Being a rail-head, there were plenty of railroad workers and cowboys on hand. And yes, it's said that violence in the saloons in the form of fist fights was a common occurrence. Of course, the law was pretty spread out in Sumner County. And like a lot of small cow towns in Kansas, there was really no law to speak of in and around areas that were fairly off the beaten track. That's especially true during the 1880s.

In fact, part of the reason ranchers had problems with lawmen later on is that they were typically the law when it came to cattle rustling and other crimes. It's true. Most times, the big ranchers dealt with things themselves.

On August 21st, 1884, Oscar Halsell and Clem Barfoot were a couple of cowboys who entered Hanley's Saloon for a good time and soon enough got drunker than three sheets to the wind. As young men will do, being drunk, they started causing problems in the saloon. 

Just so happens, Sumner County Deputy Sheriff Ed Scotten and another lawmen entered Hanley's Saloon about the same time. It is said that though only 23 years of age, Sumner County Deputy Sheriff Ed Scotten may had also been a Texas Ranger at some point. Of course, being the law, the lawmen took it upon themselves to try and quiet the situation there at Hanley's. 

Friends, if you've dealt with drunks then you know real well how there's no dealing with the ornery ones. While one can hope that they just sort of burn themselves out, dealing with drunks is always a bad situation that can get worse in a hurry. 

Both lawmen decided that they were going to get the two cowboys to quiet down since they starting to shoot up the town, starting with Hanley's Saloon.  As expected, very quickly an argument developed. Then believe it or not, several people there, not only the lawmen and the two cowboys, drew their pistols.

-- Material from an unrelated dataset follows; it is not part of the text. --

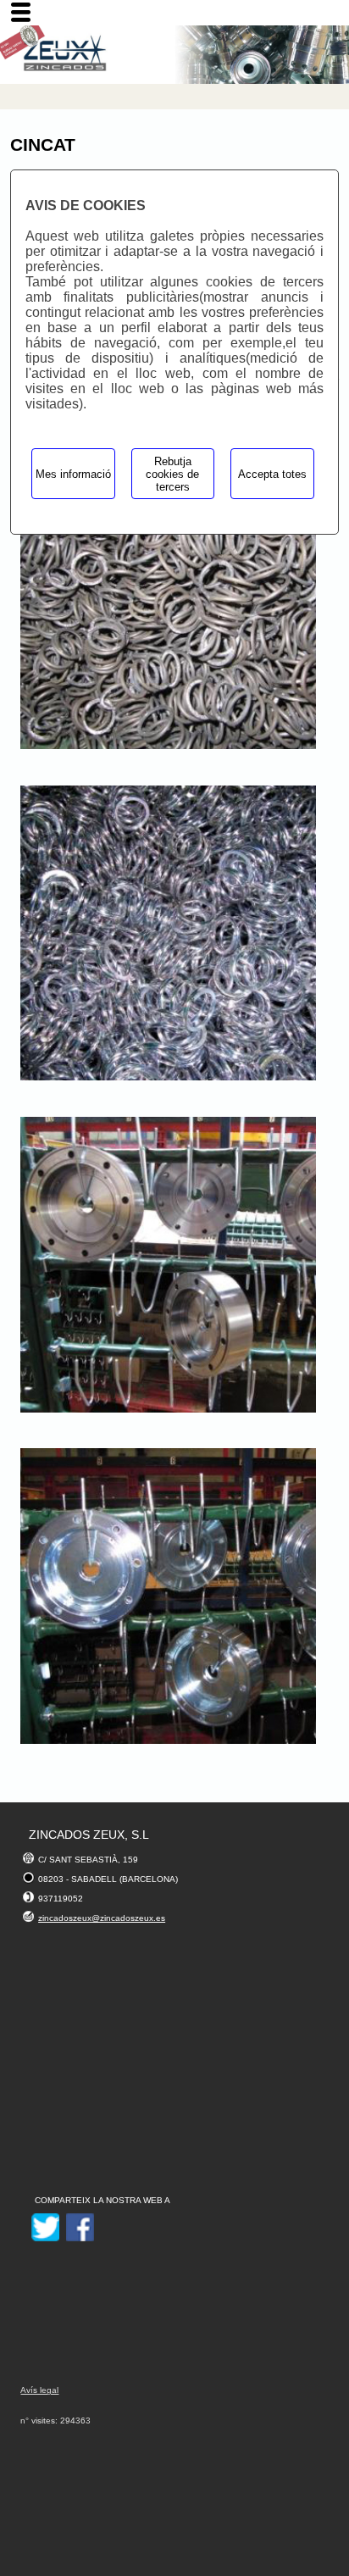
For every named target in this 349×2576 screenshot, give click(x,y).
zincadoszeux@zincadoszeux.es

This was not a good situation at all! This was a powder keg! 

Who fired the first shot is not really known, but it's believed that Clem Barfoot was the fool who cut loose first. After that, well all Hell broke loose with several shots being fired every which way. The end result was that Clem Barfoot was killed and Deputy Sheriff Ed Scotten was badly wounded.  

Deputy Sheriff Ed Scotten was actually shot in the neck. This caused paralysis until his death. Yes, sadly Deputy Sheriff Ed Scotten would die from his wounds ten days later on September 2nd, 1884. 

The other sad part of this is that no one was ever prosecuted. Most felt that Clem Barfoot's death was enough justice for what took place. Some felt Oscar Halsell should have been held responsible as well, but he wasn't. 

In fact, Oscar Halsell would live a good life and become a prosperous rancher. Ironically, Halsell would later employ outlaws as Bill Doolin and George "Bittercreek" Newcomb all while being close friends to later U.S. Marshal Evett D. Nix. But no, the town of Halsell, Texas, is not named after him. 

As I said before, although the Hunnewell Gunfight was publicized at the time, the gunfight was soon forgotten. As for the town of Hunnewell, as of the 2010 US census it has a population of 67.  So yes, that one time prosperous little cattle town that served as a shipping point for Texas cattle is technically a Ghost Town today. 

Also, some sources say that the Hunnewell Gunfight took place on October 5th, 1884. But that is an error that those sites need to correct because the gunfight did happen on August 21st, 1884. For one thing, the gunfight couldn't have taken place on October 5th, since Deputy Sheriff Ed Scotten would die from his wounds from that gunfight on September 2nd, 1884.